Miles Shipside, Rightmove director, said: “The traditional British love affair with property ownership seems as strong as ever and today’s tenants are so committed to realising their dream of homeownership that most say they’ll never concede defeat.
“The tricky years since the run on Northern Rock have not deterred them – in fact, they may feel encouraged by a more confident and optimistic mood in the market after years of famine and frustration. Today’s tenants are certainly hungry to be paying off their own mortgage rather than their landlord’s.”
The Help to Buy scheme, which widens from just new build property to include all existing homes under £600,000 in January 2014, offers hope to those with just 5% deposit. However, Rightmove’s latest research also shows that just 15% of potential buyers state their deposit saving goal ‘is on course’, raising the prospect of a substantial majority missing out on the proposed three year window of the scheme.
Shipside explained: “For those dreaming of owning their own home, Help to Buy could perhaps play the role of dream-maker. While it’s tough to save, especially when you’re paying rent and it’s rising, the window for homeownership will be flung open again. It will not be a pre-credit-crunch free for all, but for some that have been unable to reach the higher deposit criteria, it could be a real leg up onto the property ladder.”
Rightmove’s research also shows record levels of ‘trapped renters’ – tenants who would like to buy but can’t afford to – has risen from 56% a year ago to 60%.

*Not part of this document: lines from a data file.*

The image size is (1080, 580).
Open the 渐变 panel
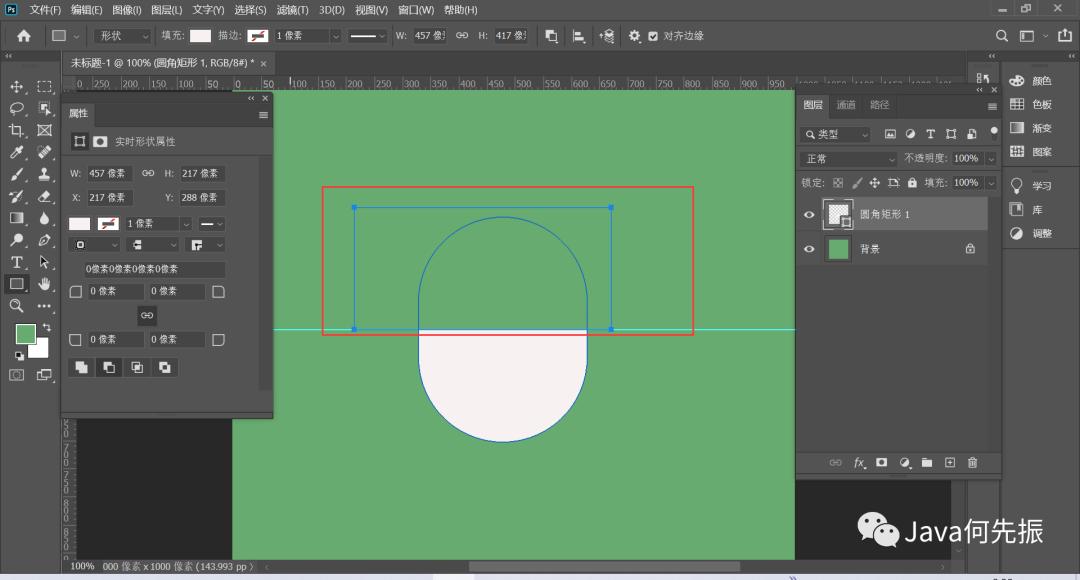tap(1041, 128)
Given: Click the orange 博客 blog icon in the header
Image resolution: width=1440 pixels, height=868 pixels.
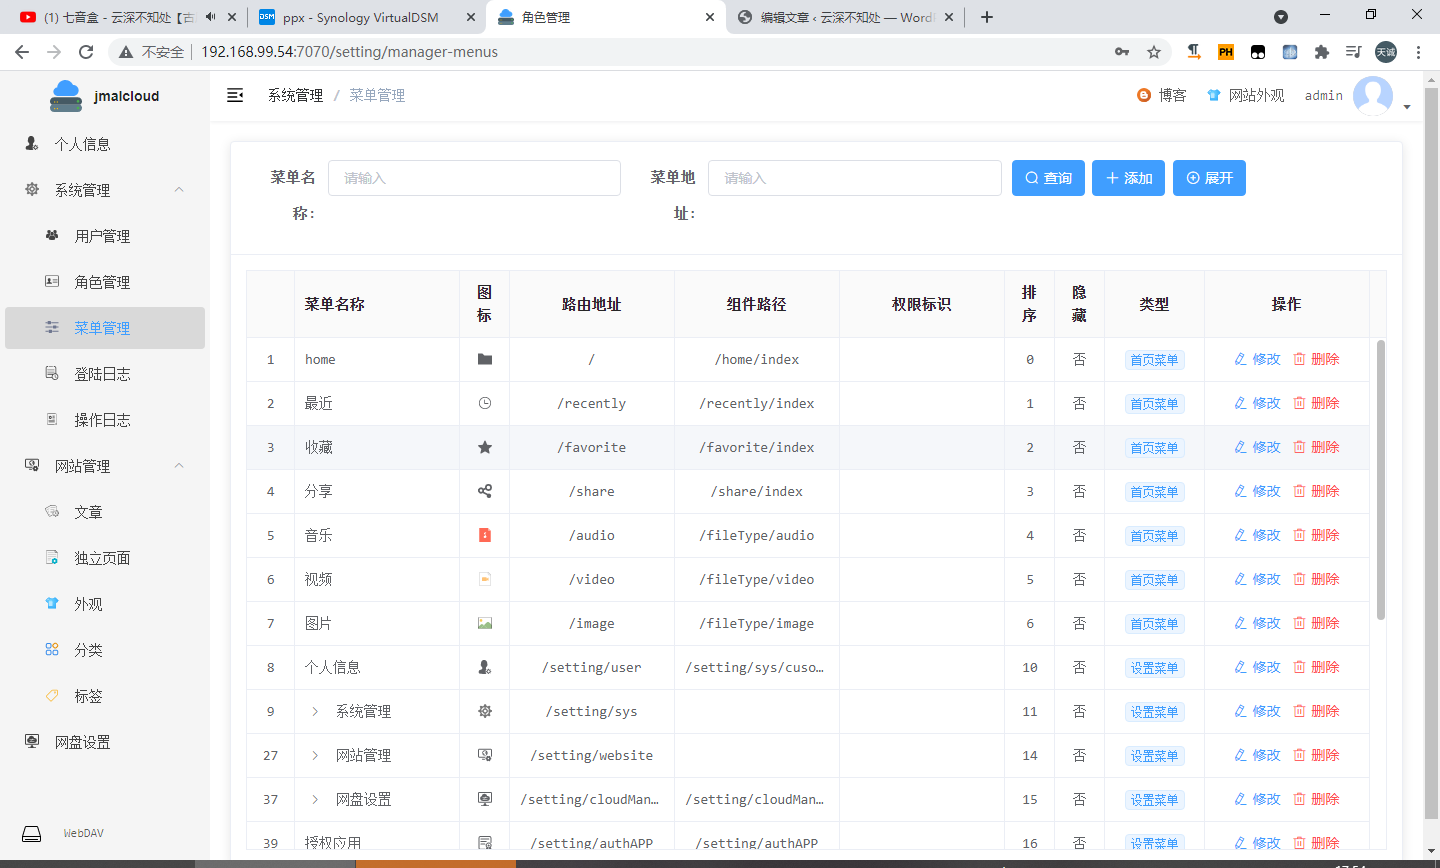Looking at the screenshot, I should (x=1143, y=95).
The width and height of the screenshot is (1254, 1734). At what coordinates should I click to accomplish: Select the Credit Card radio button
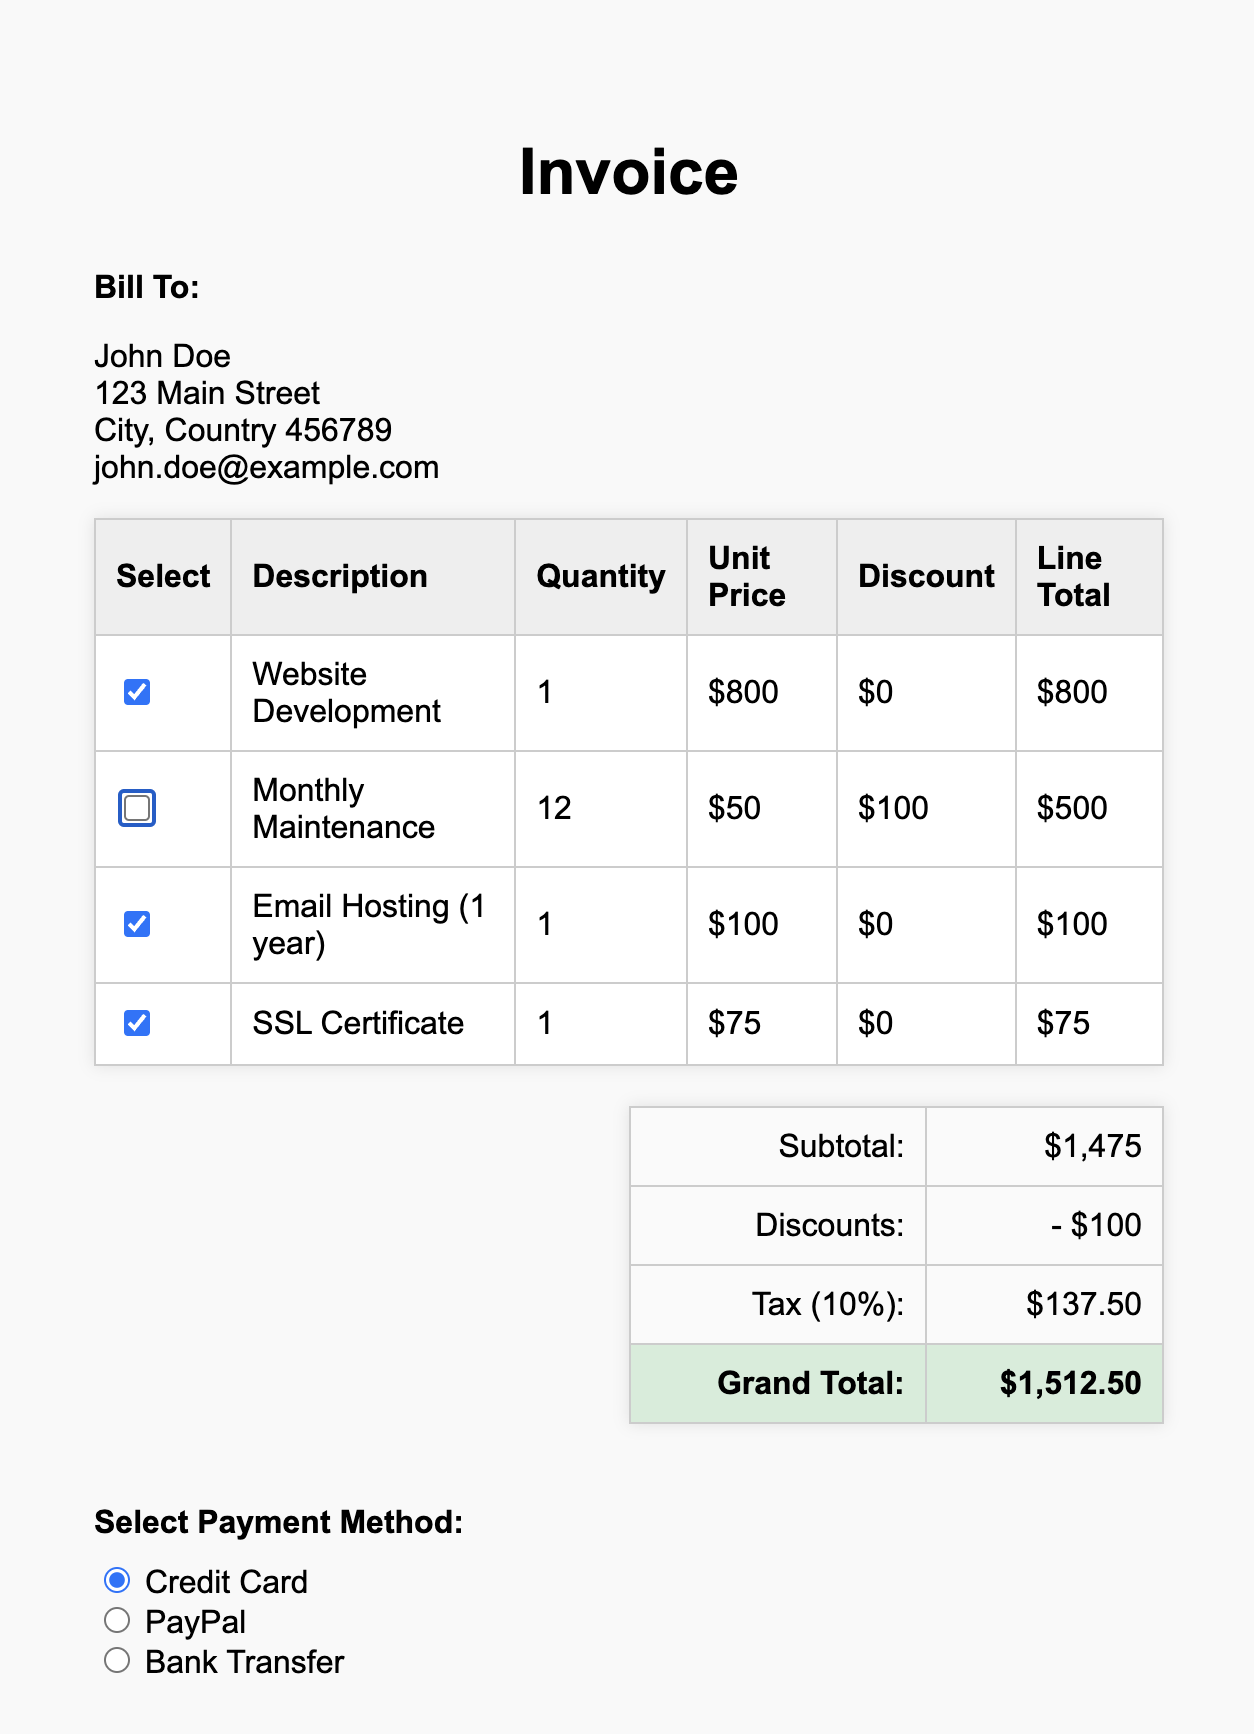pyautogui.click(x=117, y=1580)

While lettings agents increasingly report ‘property purchase’ as the reason tenants give for serving notice, the pipeline of new tenants and the existing trapped renters who cannot ‘escape to buy’ means that a higher proportion are trapped. 31% of today’s trapped renters actually owned previously.
Shipside added: “Even though some agents are reporting an increase in those buying and escaping the rental trap, the growing number of new households and former homeowners returned to the rental sector keeps producing new tenants.
“In spite of buying looking increasingly attractive as the costs of renting continue to rise, saving a deposit continues to get harder. For many of those trapped in rented accommodation and dreaming of escape, it’s a nightmare scenario.”
Brian Murphy, head of lending at Mortgage Advice Bureau (MAB), added: “The fact the typical homebuyer’s income recently rose above £40,000 for the first time helps to explain why so many renters feel trapped and unable to afford a home. But anyone clinging to their dream of buying a house will find that help is increasingly close at hand.
“A rush of lender offers and government initiatives mean that buyers might be surprised by some of the options now open to them. Adverse credit is becoming less of a barrier than it has been since the market crash, and there are alternatives out there for buyers with poor credit histories or adverse circumstances – albeit limited – if they want to get a mortgage.
“Part two of the Help to Buy scheme is designed specifically to channel loans to buyers who are struggling to raise a deposit, so today’s renters are absolutely right to hang onto their homeowning ambitions.”